The judges noted that the Cawthorn opinion was an unpublished opinon, which may be cited as persuasive, but is not to be considered binding precedent. Plus, Cawthorn did not properly analyze Florida law, the court said, citing other opinions that had been published.

“If, on Cawthorn’s reasoning, an excess judgment must always result from a factfinder’s verdict, what of pre-trial summary ‘judgments’ entered against policyholders?” the 11th Circuit panel asked. “Are they, too, deprived of excess-judgment status simply because they don’t follow a full-blown trial and result in a verdict? That can’t possibly be the law.”

To embrace a rule requiring only a verdict as the basis of an excess judgment would incentivize more litigation, the court reasoned.

In a decision by a state appellate court, handed down the next day, Florida’s 1st District Court of Appeals found that an Allstate Fire & Casualty personal injury protection auto policy did not create an ambiguity.

In Physicians Medical Centers vs. Allstate, the result of a 2009 automobile accident, the medical center argued that differing sections of the PIP policy said different things, creating confusion and allowing Allstate to pick and choose which reimbursement method to use.

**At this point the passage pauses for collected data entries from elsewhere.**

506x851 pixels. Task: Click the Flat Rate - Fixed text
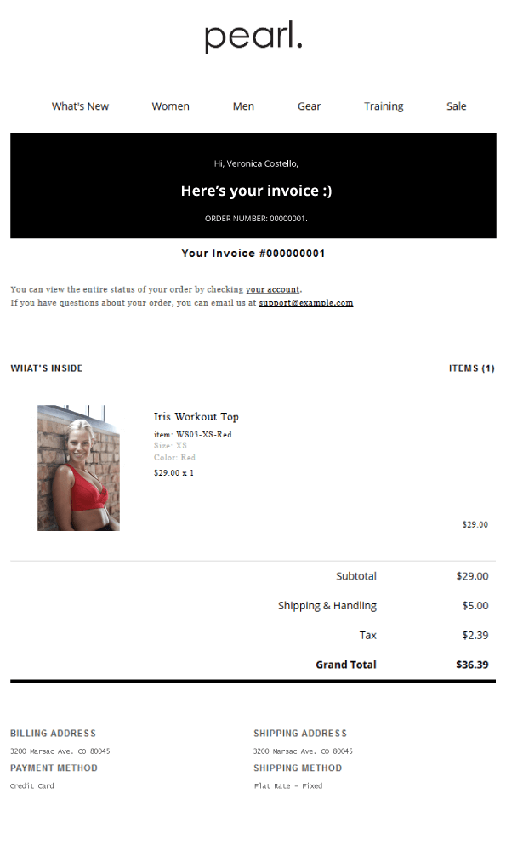point(288,785)
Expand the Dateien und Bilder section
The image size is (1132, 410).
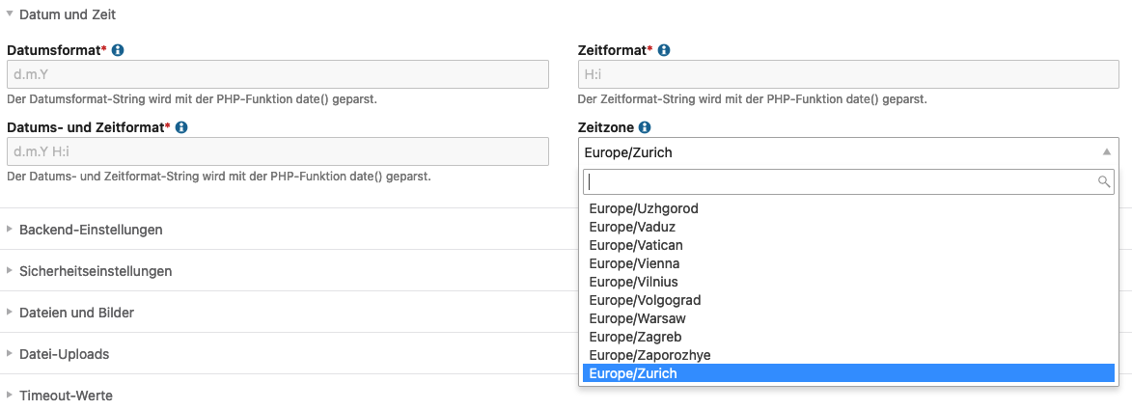(x=76, y=313)
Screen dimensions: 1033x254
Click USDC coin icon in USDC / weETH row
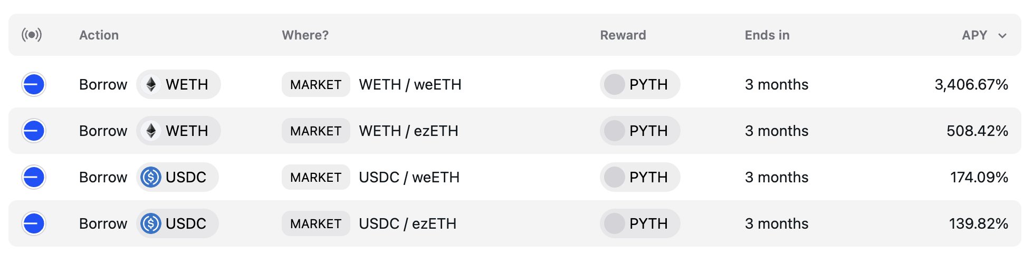tap(151, 177)
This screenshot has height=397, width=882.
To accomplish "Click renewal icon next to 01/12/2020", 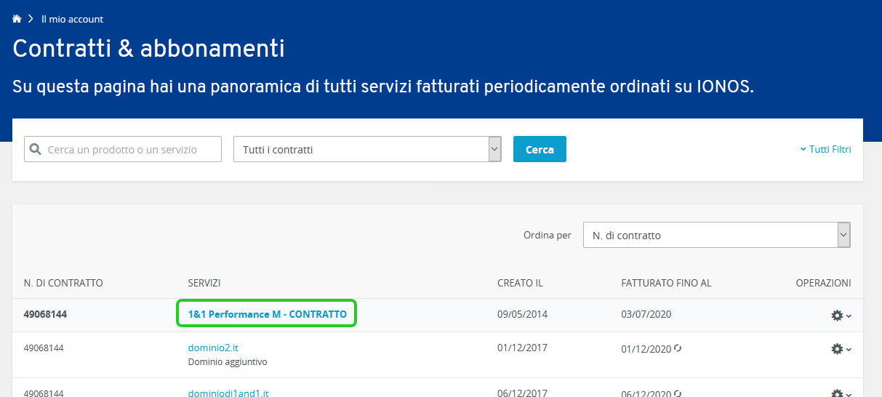I will pyautogui.click(x=678, y=348).
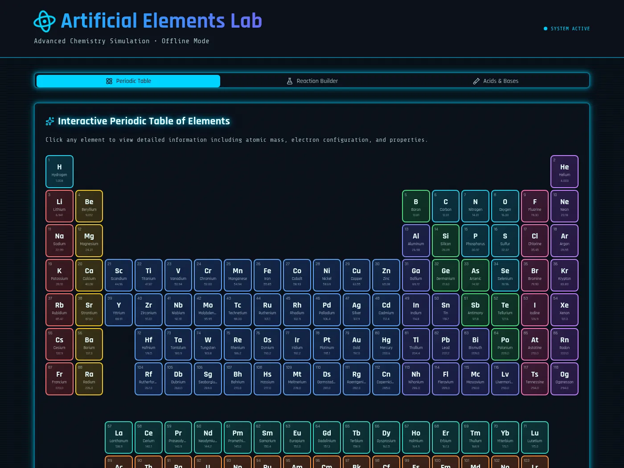
Task: Open details for Helium element
Action: coord(564,171)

After the accident, the injured motorist assigned benefits to Physicians Medical. Allstate paid only half of the $1,262 bill the doctors sent, basing the amount on the Medicare fee schedule, as outlined by Florida’s PIP law at the time. Physicians sued Allstate for breach of contract.

An endorsement in the policy noted that Allstate would pay 80% of reasonable expenses for medically necessary treatment, in keeping with the no-fault auto insurance or PIP law. But later in the policy, a provision reads that the insurer may refuse to pay for medical expenses it deems unreasonable or unnecessary.

The trial court asked the appeals court to decide if the clauses created ambiguity. Some court rulings have found that the “unreasonable and unnecessary” clause did, in fact, create ambiguity, while others found the opposite.

The DCA sided with Allstate. The insurer correctly concluded that court rulings only require that the carrier notify the provider when it chooses the “permissive fee schedule” as explained in the PIP statute. Allstate’s policy language complied with that mandate, the court said.

The decision could help put to rest lingering questions about Florida’s no-fault law, and how insurers can determine medical reimbursement. It came four months after Florida’s Supreme Court found in a case involving State Farm Insurance that reimbursement methodologies outlined in the statute are not mutually exclusive, and that an insurer may use a hybrid of the two methods.